§ **ACTIVITY**: Show all lines containing "computer" from the data below.

*** DATA Section Begins ***

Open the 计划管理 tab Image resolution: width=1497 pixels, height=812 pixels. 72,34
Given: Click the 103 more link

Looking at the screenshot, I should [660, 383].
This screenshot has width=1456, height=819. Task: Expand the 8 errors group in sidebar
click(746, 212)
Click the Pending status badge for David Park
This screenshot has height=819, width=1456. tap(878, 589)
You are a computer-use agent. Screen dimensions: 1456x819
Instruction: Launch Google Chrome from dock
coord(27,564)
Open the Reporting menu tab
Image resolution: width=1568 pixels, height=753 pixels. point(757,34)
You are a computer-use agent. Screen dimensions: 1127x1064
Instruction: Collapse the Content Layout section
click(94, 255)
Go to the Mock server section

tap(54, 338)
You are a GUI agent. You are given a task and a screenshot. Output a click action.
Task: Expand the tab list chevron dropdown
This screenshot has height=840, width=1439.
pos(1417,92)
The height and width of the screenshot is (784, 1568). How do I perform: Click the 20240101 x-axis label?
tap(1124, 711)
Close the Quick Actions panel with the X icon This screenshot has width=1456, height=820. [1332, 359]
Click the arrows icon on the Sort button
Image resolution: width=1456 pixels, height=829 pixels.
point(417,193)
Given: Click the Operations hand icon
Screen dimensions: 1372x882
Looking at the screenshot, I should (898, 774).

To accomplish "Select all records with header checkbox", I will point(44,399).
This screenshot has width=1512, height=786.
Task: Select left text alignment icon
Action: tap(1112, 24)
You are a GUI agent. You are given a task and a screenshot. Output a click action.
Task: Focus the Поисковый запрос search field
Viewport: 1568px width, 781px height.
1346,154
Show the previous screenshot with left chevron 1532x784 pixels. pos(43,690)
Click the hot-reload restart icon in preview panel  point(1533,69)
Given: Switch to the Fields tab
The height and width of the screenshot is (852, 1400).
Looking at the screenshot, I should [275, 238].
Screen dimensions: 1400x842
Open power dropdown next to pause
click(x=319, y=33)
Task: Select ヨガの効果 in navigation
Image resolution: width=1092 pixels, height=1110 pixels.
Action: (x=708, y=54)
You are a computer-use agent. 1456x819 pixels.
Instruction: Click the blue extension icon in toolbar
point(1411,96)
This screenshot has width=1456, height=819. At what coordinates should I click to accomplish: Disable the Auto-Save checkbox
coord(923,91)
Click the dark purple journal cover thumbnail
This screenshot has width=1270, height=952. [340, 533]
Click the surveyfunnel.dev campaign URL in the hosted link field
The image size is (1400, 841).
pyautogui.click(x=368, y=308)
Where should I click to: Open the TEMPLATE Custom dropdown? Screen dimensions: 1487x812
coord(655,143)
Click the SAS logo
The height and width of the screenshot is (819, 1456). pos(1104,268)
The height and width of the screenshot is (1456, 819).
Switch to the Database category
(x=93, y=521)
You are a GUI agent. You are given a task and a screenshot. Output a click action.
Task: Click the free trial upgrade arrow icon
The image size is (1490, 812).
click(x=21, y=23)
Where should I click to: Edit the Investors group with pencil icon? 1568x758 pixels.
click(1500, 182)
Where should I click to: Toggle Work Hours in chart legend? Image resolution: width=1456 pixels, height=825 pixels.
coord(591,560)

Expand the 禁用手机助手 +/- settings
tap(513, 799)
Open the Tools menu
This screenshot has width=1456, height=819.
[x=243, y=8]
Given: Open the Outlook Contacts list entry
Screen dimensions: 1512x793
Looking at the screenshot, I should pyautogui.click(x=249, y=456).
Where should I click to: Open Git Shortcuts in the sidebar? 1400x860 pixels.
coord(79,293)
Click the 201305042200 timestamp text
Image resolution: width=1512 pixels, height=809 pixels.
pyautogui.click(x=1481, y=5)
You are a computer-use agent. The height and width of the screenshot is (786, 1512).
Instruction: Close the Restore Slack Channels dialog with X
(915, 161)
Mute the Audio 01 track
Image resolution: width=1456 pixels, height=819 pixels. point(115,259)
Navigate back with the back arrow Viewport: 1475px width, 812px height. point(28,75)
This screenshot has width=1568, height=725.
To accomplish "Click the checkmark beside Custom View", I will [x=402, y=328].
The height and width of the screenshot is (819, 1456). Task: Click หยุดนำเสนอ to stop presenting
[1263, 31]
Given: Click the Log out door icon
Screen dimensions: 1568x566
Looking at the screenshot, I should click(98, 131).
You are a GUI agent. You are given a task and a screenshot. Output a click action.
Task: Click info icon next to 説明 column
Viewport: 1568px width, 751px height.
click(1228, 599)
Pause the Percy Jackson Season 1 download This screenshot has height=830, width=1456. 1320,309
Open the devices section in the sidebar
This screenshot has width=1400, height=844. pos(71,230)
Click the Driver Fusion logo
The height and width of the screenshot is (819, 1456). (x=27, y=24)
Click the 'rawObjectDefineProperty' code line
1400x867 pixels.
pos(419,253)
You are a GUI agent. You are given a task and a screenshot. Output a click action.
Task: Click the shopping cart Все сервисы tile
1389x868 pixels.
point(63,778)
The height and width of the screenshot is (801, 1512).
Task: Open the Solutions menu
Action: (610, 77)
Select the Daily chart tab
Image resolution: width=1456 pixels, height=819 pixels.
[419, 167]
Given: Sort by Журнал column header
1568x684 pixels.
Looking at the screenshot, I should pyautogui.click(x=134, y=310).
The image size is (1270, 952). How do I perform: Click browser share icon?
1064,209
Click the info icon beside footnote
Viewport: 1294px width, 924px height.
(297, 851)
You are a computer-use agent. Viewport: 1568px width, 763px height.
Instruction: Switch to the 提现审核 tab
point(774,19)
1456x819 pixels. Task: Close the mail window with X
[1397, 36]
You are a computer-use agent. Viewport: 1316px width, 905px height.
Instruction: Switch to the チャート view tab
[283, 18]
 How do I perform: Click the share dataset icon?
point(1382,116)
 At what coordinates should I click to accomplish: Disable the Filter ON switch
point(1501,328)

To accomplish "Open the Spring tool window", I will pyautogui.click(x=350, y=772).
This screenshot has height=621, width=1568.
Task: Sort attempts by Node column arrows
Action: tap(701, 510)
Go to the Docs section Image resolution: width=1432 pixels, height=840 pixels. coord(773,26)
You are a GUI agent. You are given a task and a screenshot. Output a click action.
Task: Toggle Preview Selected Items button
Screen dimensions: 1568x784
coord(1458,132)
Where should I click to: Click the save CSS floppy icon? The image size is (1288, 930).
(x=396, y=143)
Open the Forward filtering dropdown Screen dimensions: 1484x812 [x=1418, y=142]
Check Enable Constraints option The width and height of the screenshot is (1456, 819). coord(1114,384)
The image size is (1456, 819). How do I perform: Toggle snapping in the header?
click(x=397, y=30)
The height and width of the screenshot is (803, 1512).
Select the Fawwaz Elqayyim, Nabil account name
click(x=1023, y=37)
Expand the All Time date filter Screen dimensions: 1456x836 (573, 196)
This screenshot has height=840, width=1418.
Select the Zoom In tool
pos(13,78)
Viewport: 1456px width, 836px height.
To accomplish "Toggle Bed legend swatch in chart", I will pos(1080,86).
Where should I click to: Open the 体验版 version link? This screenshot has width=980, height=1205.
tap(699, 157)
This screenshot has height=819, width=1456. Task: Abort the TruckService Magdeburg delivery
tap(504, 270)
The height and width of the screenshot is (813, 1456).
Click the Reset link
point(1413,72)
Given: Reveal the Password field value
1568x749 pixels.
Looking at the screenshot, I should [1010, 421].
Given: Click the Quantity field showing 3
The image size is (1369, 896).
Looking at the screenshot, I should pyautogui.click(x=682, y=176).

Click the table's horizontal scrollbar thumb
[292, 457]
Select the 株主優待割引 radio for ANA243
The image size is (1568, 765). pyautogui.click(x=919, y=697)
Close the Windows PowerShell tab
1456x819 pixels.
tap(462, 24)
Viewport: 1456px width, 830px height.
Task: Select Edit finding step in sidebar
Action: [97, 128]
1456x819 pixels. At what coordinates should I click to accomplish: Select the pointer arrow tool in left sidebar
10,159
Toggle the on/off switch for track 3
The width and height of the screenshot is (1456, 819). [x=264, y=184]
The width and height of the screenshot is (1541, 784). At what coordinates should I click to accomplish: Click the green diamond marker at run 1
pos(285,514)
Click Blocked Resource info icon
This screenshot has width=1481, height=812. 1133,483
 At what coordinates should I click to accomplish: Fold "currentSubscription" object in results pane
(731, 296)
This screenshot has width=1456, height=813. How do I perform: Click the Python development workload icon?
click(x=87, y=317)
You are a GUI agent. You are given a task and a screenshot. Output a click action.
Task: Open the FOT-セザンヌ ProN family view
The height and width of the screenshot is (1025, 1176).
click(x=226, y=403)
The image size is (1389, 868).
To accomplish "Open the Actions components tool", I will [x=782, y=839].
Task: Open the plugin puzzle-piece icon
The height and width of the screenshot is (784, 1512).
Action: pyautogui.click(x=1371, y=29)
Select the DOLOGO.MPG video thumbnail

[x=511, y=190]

*** DATA Section Ends ***

§ **WORKED SOLUTION**:
You are a computer-use agent. Screen dimensions: 1456x819
You are a computer-use agent. Screen dimensions: 1127x1064
You are a computer-use agent. 1456x819 pixels.
You are a computer-use agent. The height and width of the screenshot is (786, 1512).
You are a computer-use agent. Viewport: 1568px width, 763px height.
You are a computer-use agent. Viewport: 1316px width, 905px height.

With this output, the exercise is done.